Trump and his Republican allies cling to the 'paid protester' myth

02/03/17 10:46AM

Progressive activists have been very active in Colorado of late, pressuring Sen. Cory Gardner (R-Colo.), among others, to break with his party's far-right agenda. "It's just been a fire hose," the Republican senator said this week.

But Gardner doesn't seem especially moved by the public outcry. The CBS affiliate in Denver reported, "Gardner said his office is getting so many calls and emails, [he] has staff assigned to do nothing except respond to them. In one night, his office received 3,000 voicemails. Many of them were from what Gardner calls paid protesters from other parts of the U.S."

I haven't seen any evidence to suggest the protesters have been paid, but it's apparently the assumption Gardner is making to dismiss the progressive activism in his home state -- which Donald Trump lost by five points in November.

The conservative Coloradan isn't alone.

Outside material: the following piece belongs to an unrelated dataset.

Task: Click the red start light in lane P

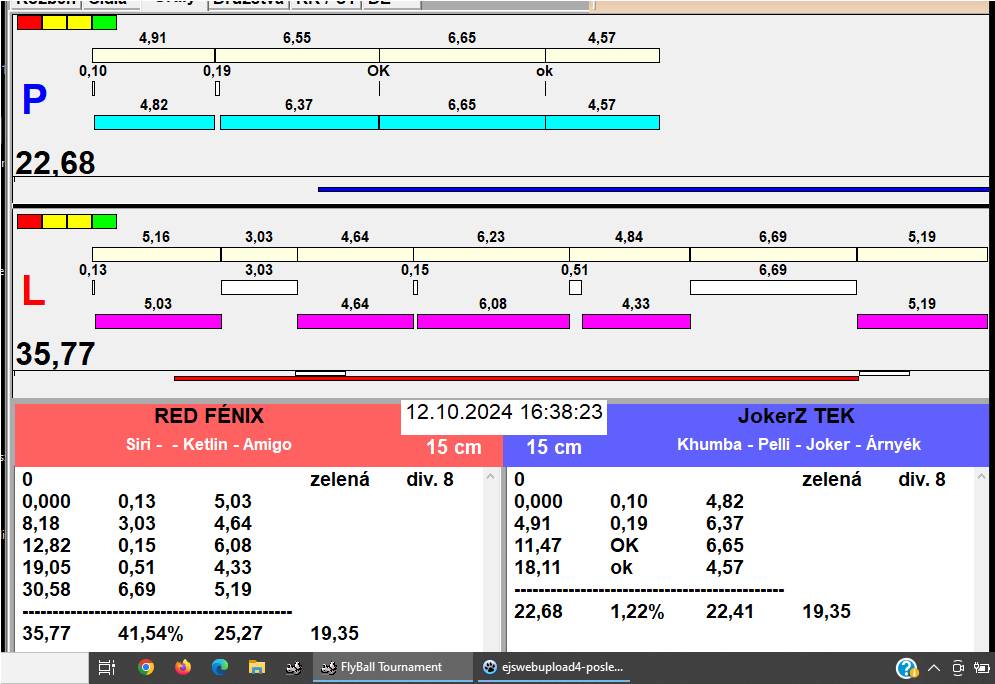Action: click(x=29, y=22)
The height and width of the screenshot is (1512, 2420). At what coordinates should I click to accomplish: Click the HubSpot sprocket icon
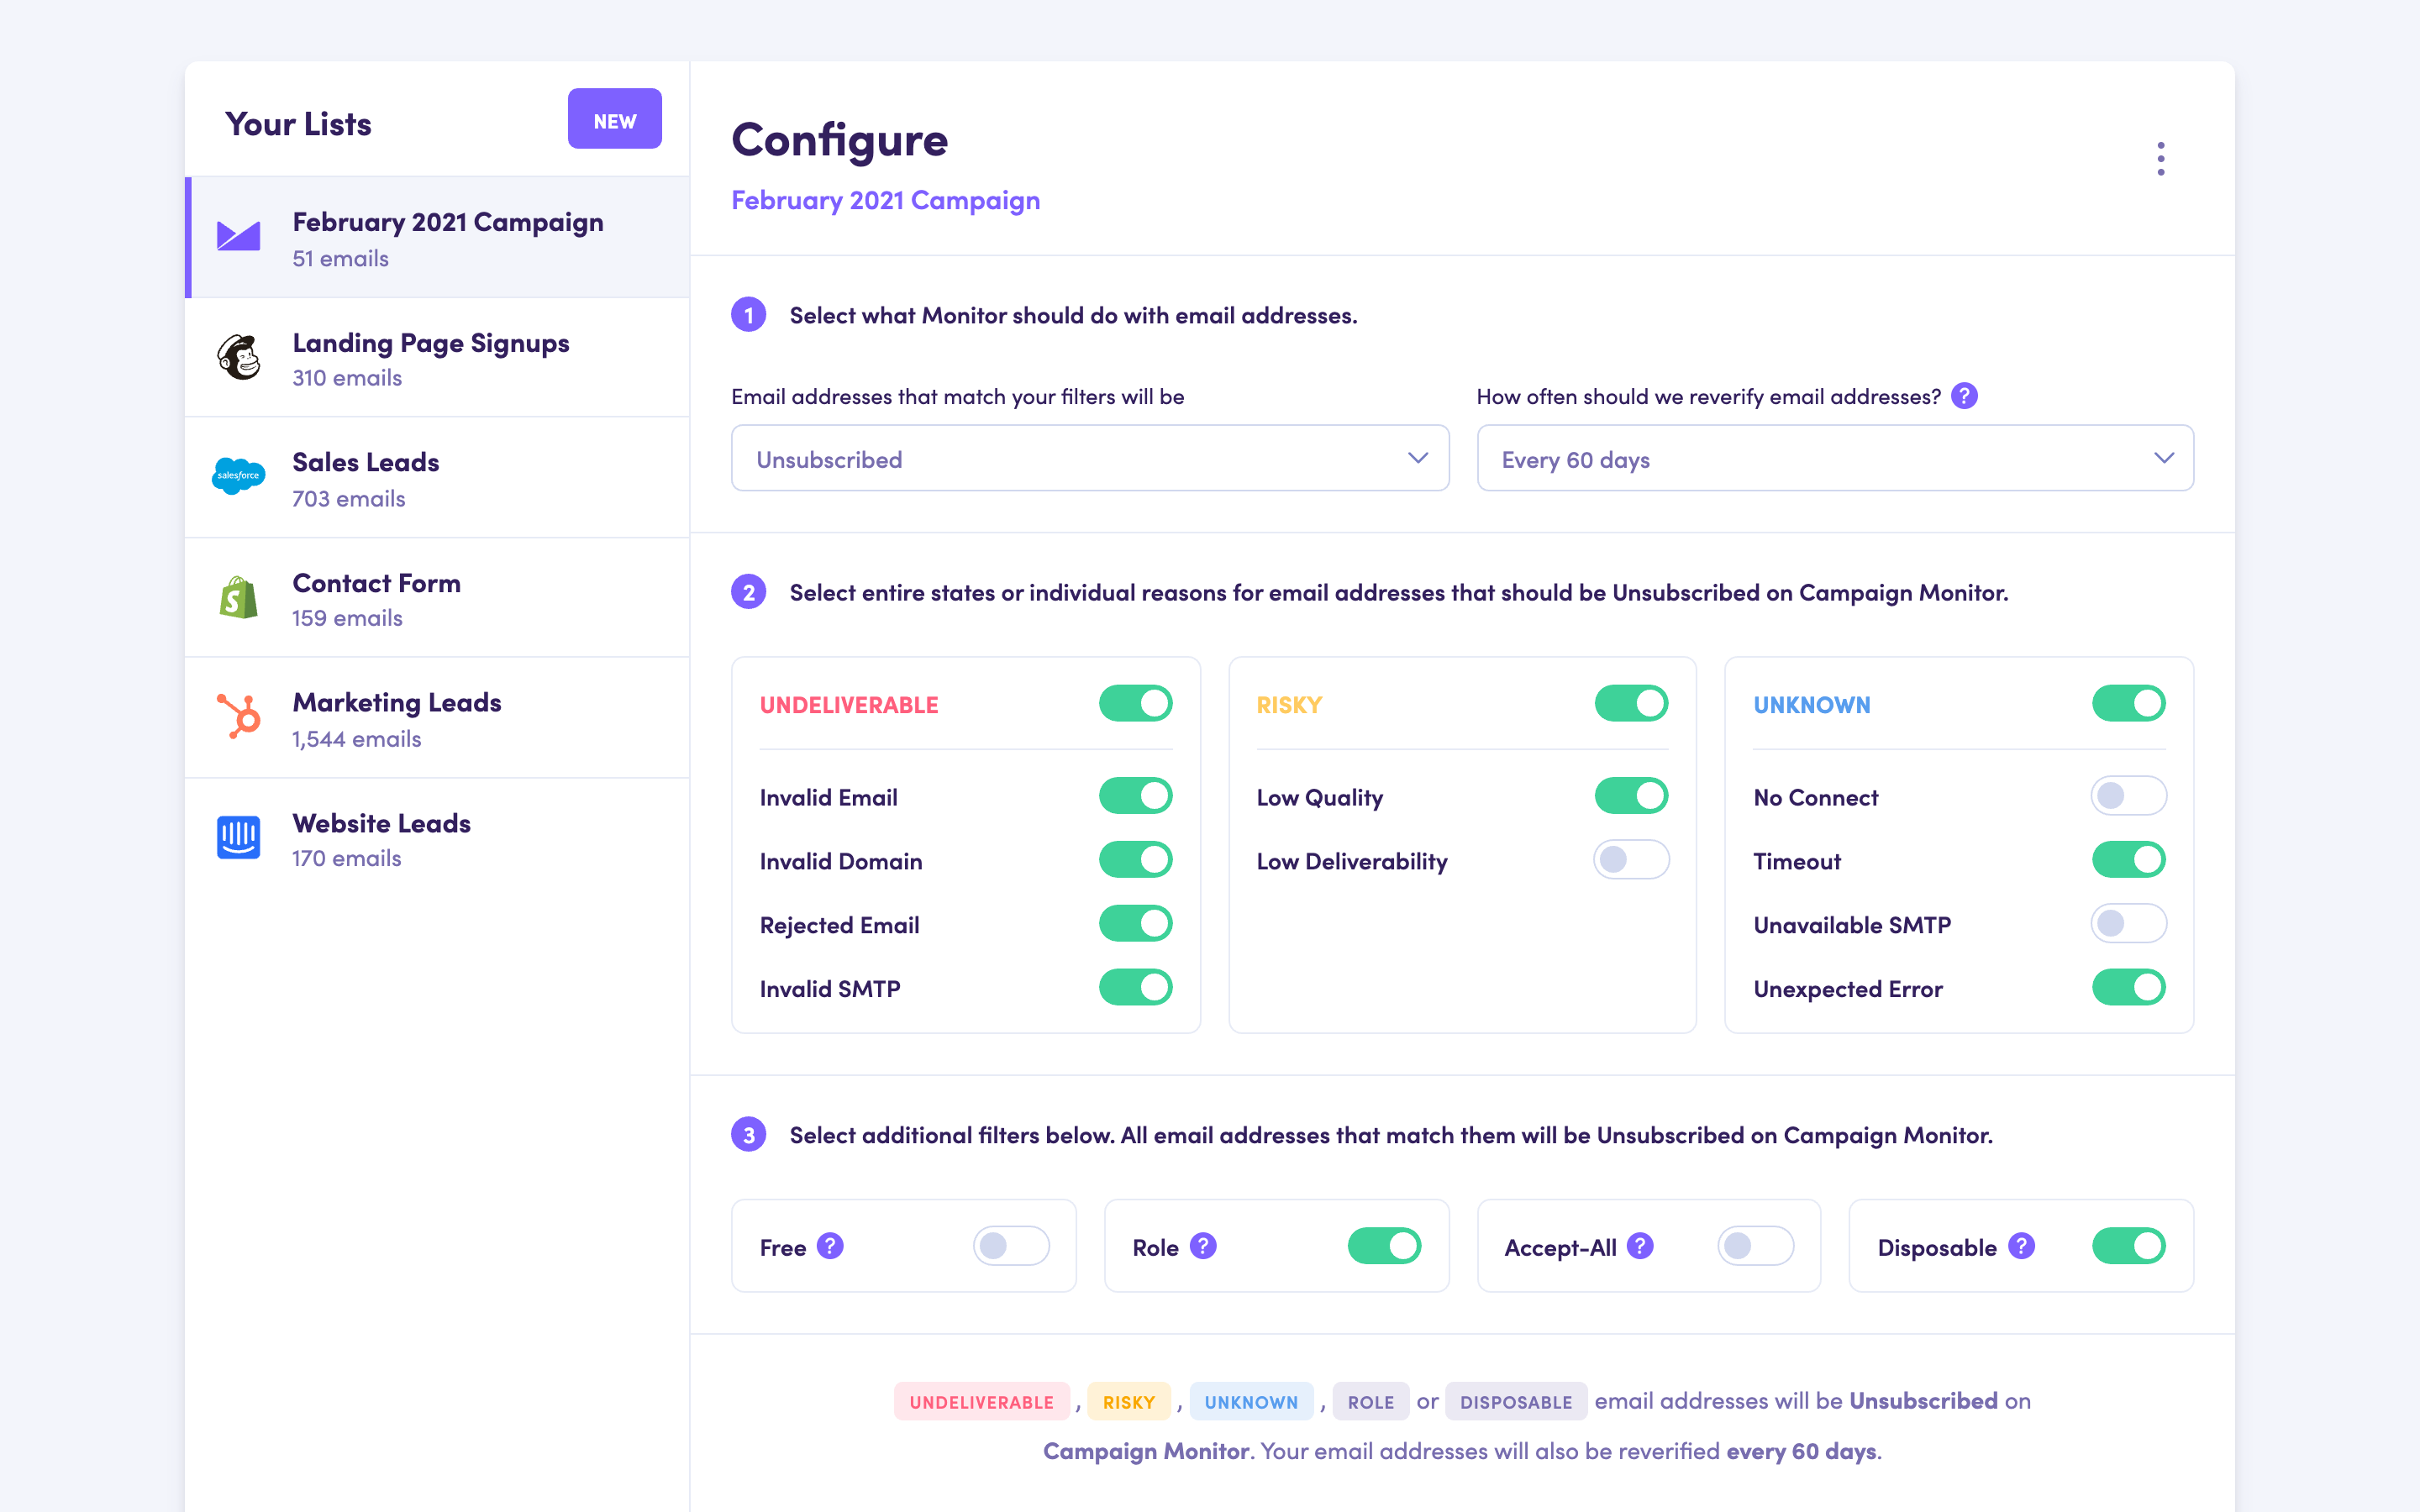pyautogui.click(x=238, y=717)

Sen. Marco Rubio's (R-Fla.) press secretary told the Miami Herald the senator's office was unconcerned with "paid protestors."

And then, of course, there's the new president himself, who decided to start tweeting again this morning:
"Professional anarchists, thugs and paid protesters are proving the point of the millions of people who voted to MAKE AMERICA GREAT AGAIN!"
First, I'm deeply amused by the very idea of "professional anarchists." I also wish that had been the name of my band in high school.

Second, this is common in authoritarian thinking. When the public rallies in support of the leader, those citizens deserve to be celebrated. When the public rallies in opposition to the leader, those citizens should be dismissed as corrupt and ignored.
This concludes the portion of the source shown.